Article by Lauren O'Neil from www.blogto.com
Thinking about purchasing your first home?
So are a lot of people — but it's easier said than done in a market like Toronto, where the average house and condo now cost more than $1.3 million and $660,000, respectively.
Canada's federal government has several "special withdrawal programs" in place meant to help first-time buyers come up with down payments to buy or build homes for themselves.
The popular Home Buyers' Plan allows you to take up to $35,000 out of your own Registered Retirement Savings Plan (RRSP) — an account which is usually inaccessible until retirement, unless you want to pay a boatload of taxes — penalty free.
It's a helpful tool for those who've been using RRSPs for some time and maximizing their contributions — but let's face it, few young people in Toronto have the financial bandwidth to sock away 18 per cent of their entire earned income each year for retirement.
With this in mind, the Canadian real estate brokerage and analysis firm Zoocasa set out to calculate how long it would take someone starting from scratch to save $35K in RRSPs to take advantage of the HBP.
The amount of time varies by income level, obviously, but also by city.
In Ottawa, where the median household income is $44,700, it would take someone earning that exact amount 4.3 years to save $35,000 for the HBP — and that's only if they contribute the maximum amount of of $8,046 to their RRSPs each year.
By contrast, it would take a Toronto resident making the median market amount of $32,600 roughly six years to save the same amount of money by socking away 18 per cent of their earnings ($5,868) annually.
Someone within the top 10 per cent of earners in Toronto making more than $101,700 could do the same in about 1.9 years.
Of course, the maximum $35,000 RRSP withdrawal goes a lot further toward the purchase price of a home in smaller markets than it does in huge urban centres.
Zoocasa also calculated how far $35,000 would go toward the total purchase price of a home in different Canadian cities as part of their most-recent report.
Needless to say, the amount varies by quite a bit.
In Toronto, someone who pulls out the maximum tax-free $35,000 through Canada's Home Buyer's Benefit would only have enough money to cover 4.3 per cent of a new home.
Regina residents, on the other hand, would have a whopping 13.5 per ent of their total purchase price (less than $300,000, on average, according to Zoocasa) with the same amount of money.
"While the federal government increased the maximum withdrawal limit to $35,000 for the HBP from the previous $25,000 in the 2019 budget, housing analysts have questioned whether this amount is enough to truly aid buyers in Canada's largest markets," writes the real estate firm.

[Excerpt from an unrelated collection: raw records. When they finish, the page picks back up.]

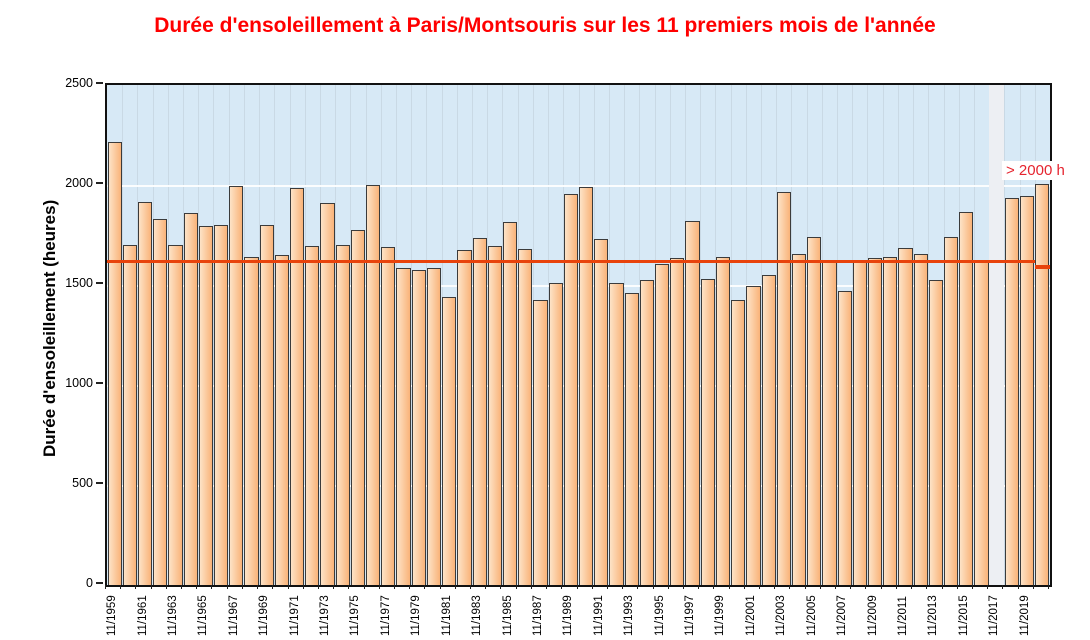 The width and height of the screenshot is (1090, 640). Describe the element at coordinates (754, 436) in the screenshot. I see `bar-2001` at that location.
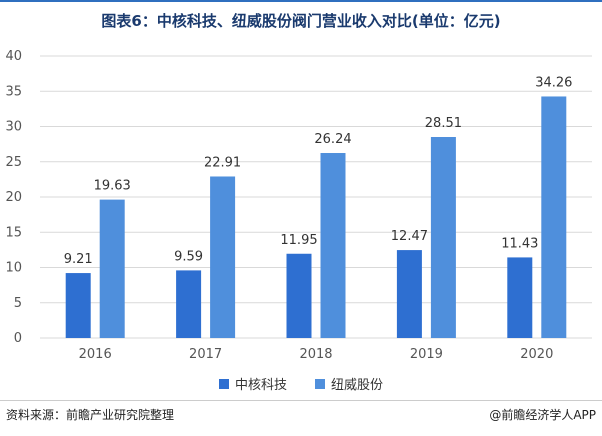 This screenshot has height=436, width=602. Describe the element at coordinates (112, 268) in the screenshot. I see `bar-series-2-2016` at that location.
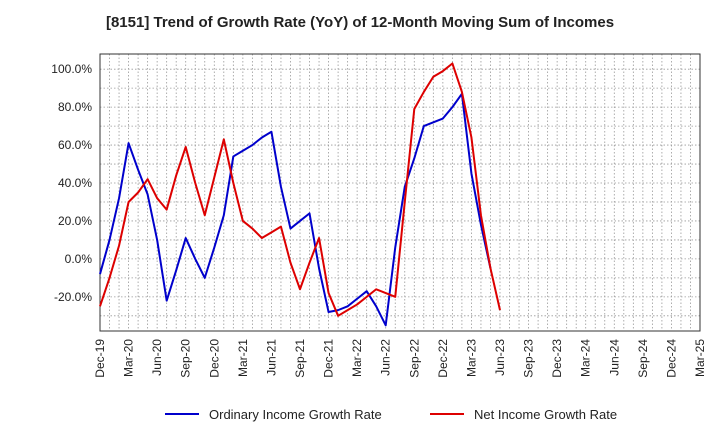 This screenshot has height=440, width=720. What do you see at coordinates (357, 358) in the screenshot?
I see `x-tick-label: Mar-22` at bounding box center [357, 358].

"For example, assuming a home buyer has saved and accessed the maximum $35,000 from their RRSP, that would account for just 3.5 per cent of a home purchase in Vancouver, and 4.3 per cent of the benchmark price for Toronto real estate — less than the minimum 5 – 7.5 per cent down payment required to purchase a home."
In other words, you need to be making a lot more dough than everyone else in the country to even consider buying a house in Toronto — even with a tax-free RRSP withdrawal of $35,000.